Пытаясь выпутаться, я прикинулся дурачком (тактика обычная для турнедальских мест) и промямлил что-то вроде, - да пейте вы ваш сидр, сколько влезет. Девки покатились со смеху и закричали, что и мы должны выпить, тогда мы тоже станем соучастниками - это единственный способ заткнуть нам глотки. Они открыли бутылку и стали наступать на нас, крашеные волосы щекотали мне лицо, я чувствовал теплое дыхание и запах дезика. Одна из девчонок жестко, до боли, надавила мне на скулы, другая поднесла бутыль, я открыл рот. Девчонки прильнули ко мне, я ощутил их мягкие груди; откинувшись словно грудничок с пустышкой, я сосал и пил, пил и сосал из бутылки, как из острой мамкиной сиськи.
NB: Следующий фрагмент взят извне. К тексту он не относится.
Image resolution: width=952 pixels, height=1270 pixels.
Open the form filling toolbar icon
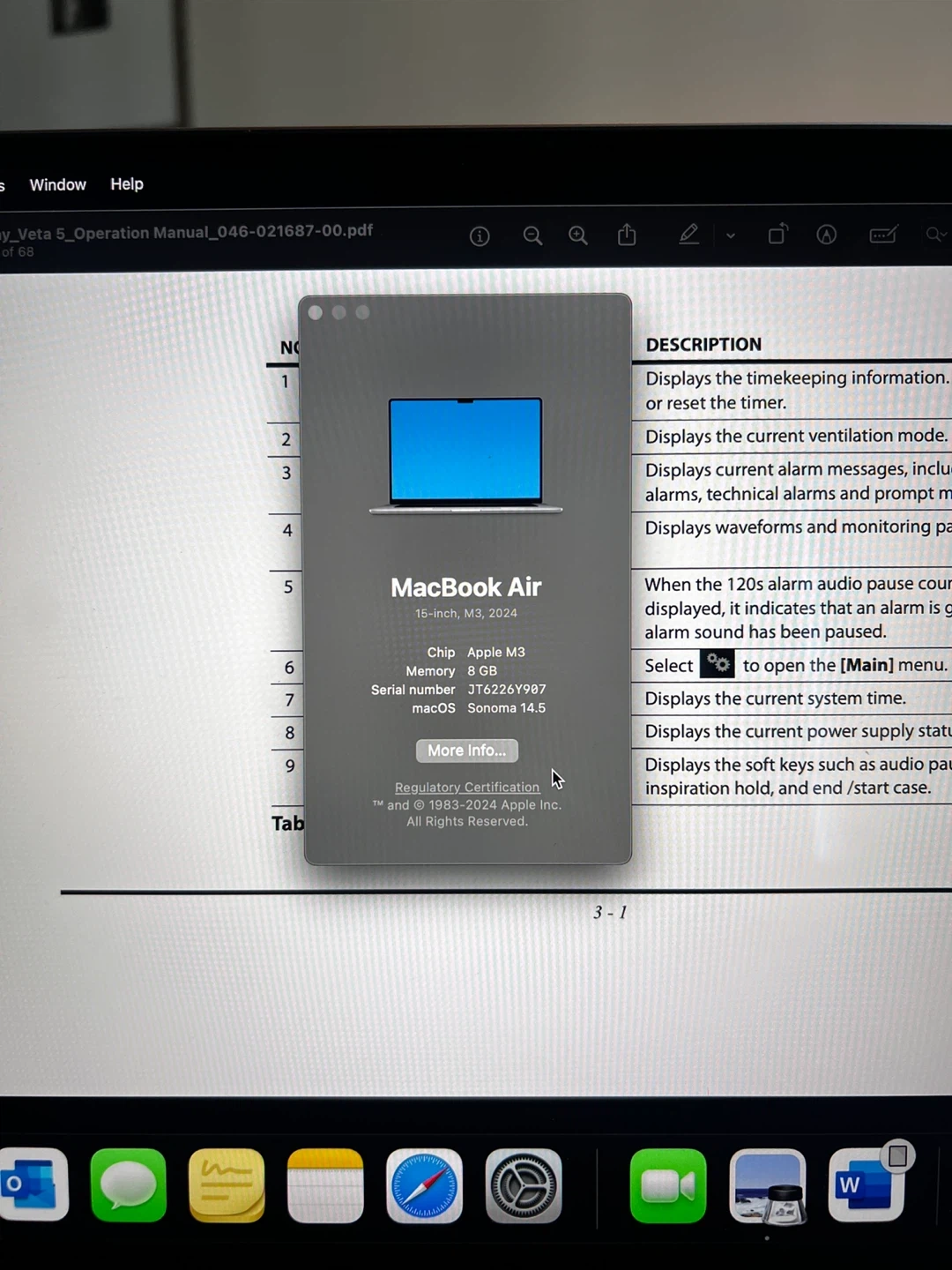click(882, 235)
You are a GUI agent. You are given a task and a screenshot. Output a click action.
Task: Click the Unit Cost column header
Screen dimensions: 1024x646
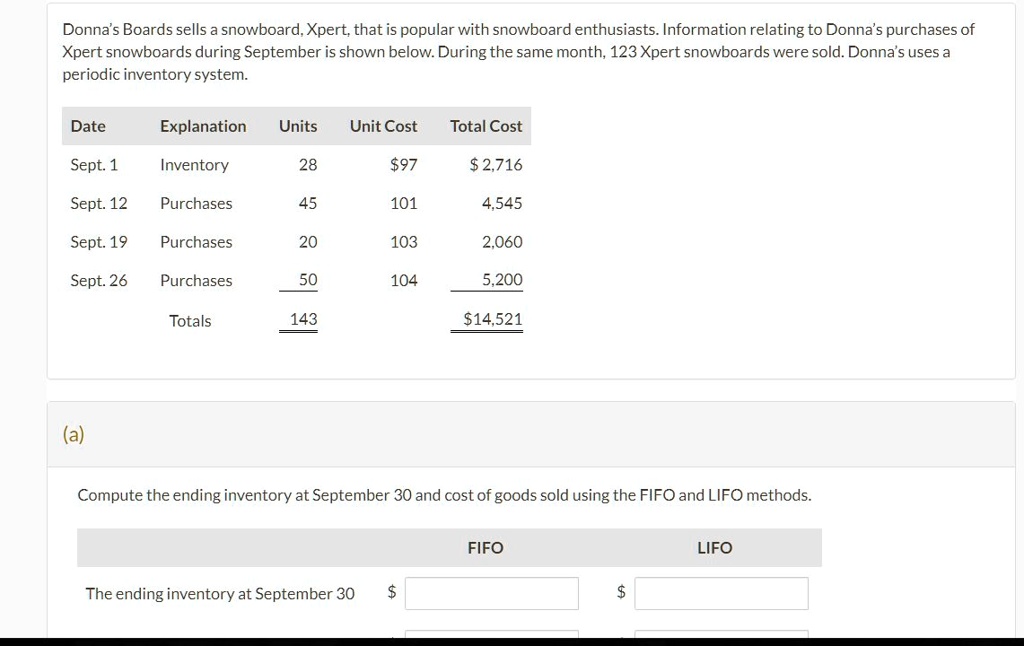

Пиво имело вкус сена. Оно лезло в горло, пенилось и шипело. Я полулежал, глядя в красивые подведенные глаза девицы, синие, как река, девице было не меньше четырнадцати, она с нежностью и умилением смотрела на меня. Я хотел забыться, заснуть у нее на руках, на глазах у меня выступили жгучие слезы. Заметив это, она осторожно убрала бутылку. Я успел всосать полбутылки, а девица вдруг приникла ко мне крашеными губами и поцеловала.
Остальные радостно захлопали. А сеструха вдруг одарила меня ласковым, почти влюбленным взглядом. Голова у меня пошла кругом, я сел, прислонившись к стене. Ниилу заставили опорожнить остаток, и, хотя он долго упирался, в конце концов тоже получил свою порцию аплодисментов. Отфыркиваясь, он расстегнул рубашку и вынул пластинку. Потом плюхнулся рядом со мной, сеструха тем временем завела проигрыватель.